Prolonged use of water containing arsenic can cause cancer in the lungs, bladder and elsewhere. Higher rates of cardiovascular disease, peripheral vascular disorders, respiratory problems and diabetes have also been linked to chronic high doses of ingested arsenic.

Better diagnoses with better tool

Michael Serpe says millions of people die in developing countries because they’re treated for diseases they don’t have.

“When people go to a clinician for, say, malaria, the clinician will just treat them for whatever they think they have, without anything to back up their diagnosis,” Serpe says. “The problem is that diagnostic devices are just not available...[or] the clinicians do not necessarily believe the results they get in cases where there are diagnostic devices.”

Serpe will work with colleagues in Nigeria and Pakistan to develop a device to test for multiple biomarkers—molecules that indicate the presence of a diseases. The aim also is to make it less expensive than other tests on the market.

“Instead of one test being positive,  they will have up to seven separate tests confirm the presence of a disease and this will boost the clinicians’ confidence on the result,” he says.

Helping prevent blindness in Africa

Since 2009, Karim Damji has been helping prevent blindness in Kenya and Ethiopia by training eye specialists how to assess, treat and operate on patients suffering from glaucoma, a leading cause of blindness in eastern and sub-Saharan Africa. Damji says support from Grand Challenges Canada will help advance that work.

“We hope to expand this program to other countries in east Africa,” says Damji. “We want to help develop centres of excellence in east Africa that will be expansions of a regional network to reach into sub-Saharan Africa. It’s about building capacity in Africa, so that Africans can run the show in terms of developing international standards of care, education and research.”

Connecting medical records for better care

Abdullah Saleh founded ICCHANGE, a non-profit organization he says creates models of infrastructure to help deliver health-care services efficiently in developing countries. The organization will be developing an electronic medical-record system for the 1.2 million people living in Kibera, a slum in Kenya.

The project will connect the medical records among seven clinics so patients’ health information can be shared.

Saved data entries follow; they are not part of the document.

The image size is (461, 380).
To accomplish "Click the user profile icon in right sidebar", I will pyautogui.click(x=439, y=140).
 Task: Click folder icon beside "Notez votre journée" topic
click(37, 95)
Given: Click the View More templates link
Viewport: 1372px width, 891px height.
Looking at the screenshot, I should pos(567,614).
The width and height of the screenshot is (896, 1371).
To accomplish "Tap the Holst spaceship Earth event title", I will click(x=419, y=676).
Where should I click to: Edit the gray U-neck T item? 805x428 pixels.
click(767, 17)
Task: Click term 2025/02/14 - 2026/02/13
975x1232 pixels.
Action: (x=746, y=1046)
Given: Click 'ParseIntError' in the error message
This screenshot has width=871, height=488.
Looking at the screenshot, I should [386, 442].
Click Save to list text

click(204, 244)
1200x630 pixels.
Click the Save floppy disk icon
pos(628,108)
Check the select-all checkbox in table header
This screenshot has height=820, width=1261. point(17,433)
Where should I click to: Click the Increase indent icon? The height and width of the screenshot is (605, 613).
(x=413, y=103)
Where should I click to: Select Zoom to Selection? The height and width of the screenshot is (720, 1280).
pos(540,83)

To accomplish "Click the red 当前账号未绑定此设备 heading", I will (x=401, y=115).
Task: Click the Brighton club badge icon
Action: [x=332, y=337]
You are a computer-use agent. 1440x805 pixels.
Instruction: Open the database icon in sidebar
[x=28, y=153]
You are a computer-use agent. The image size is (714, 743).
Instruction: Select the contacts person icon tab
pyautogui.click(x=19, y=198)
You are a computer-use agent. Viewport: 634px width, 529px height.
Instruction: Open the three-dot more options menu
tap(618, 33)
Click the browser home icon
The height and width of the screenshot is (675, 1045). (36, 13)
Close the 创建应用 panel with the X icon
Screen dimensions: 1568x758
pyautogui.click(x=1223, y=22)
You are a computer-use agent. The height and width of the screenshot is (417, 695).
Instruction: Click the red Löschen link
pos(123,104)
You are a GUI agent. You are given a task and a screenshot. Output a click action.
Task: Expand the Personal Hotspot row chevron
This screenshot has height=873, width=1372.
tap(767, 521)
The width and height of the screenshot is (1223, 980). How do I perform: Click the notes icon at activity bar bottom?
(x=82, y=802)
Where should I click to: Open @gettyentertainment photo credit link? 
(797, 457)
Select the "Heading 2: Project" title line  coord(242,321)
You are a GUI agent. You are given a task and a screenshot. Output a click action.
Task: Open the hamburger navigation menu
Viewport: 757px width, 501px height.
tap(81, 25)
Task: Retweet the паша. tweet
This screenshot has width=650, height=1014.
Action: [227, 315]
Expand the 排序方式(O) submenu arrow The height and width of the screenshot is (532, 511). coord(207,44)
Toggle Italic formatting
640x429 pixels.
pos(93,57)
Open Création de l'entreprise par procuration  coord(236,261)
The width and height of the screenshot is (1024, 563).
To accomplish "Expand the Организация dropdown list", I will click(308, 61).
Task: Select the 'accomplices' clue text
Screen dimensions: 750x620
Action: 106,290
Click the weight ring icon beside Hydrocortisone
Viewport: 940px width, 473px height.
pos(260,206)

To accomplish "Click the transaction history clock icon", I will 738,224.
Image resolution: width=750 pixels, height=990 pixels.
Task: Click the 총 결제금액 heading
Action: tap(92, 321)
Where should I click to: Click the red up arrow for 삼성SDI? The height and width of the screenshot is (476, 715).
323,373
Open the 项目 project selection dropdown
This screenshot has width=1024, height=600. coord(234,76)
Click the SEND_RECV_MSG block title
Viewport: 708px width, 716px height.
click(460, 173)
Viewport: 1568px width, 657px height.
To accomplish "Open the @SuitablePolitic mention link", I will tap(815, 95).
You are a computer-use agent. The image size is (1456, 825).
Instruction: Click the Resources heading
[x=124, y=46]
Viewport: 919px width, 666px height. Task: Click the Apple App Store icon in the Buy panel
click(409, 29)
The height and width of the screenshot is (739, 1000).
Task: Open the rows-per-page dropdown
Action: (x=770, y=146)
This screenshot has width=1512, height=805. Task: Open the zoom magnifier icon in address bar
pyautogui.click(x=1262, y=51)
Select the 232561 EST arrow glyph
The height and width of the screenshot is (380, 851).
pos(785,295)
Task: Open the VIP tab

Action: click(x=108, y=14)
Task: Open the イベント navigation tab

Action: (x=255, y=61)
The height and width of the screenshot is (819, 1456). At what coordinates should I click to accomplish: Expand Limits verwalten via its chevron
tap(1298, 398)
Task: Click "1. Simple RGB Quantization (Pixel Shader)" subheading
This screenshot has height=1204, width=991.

“Right now, people are transient within the medical system,” Saleh says. “They go to different doctors for different reasons and none of their records are connected. Every time, it’s a unique diagnostic record.”
Saleh’s group plans to partner with another organization that has gathered geographical data on the slum and develop a GIS system that connects to the medical records system. “This will allow clinics to use a map to see where there has been an outbreak of cholera, for example. This information could be used to locate the water source and better treat patients, as well.”

A statement by Grand Challenges Canada describes each of these projects as a bold idea with great potential to save lives.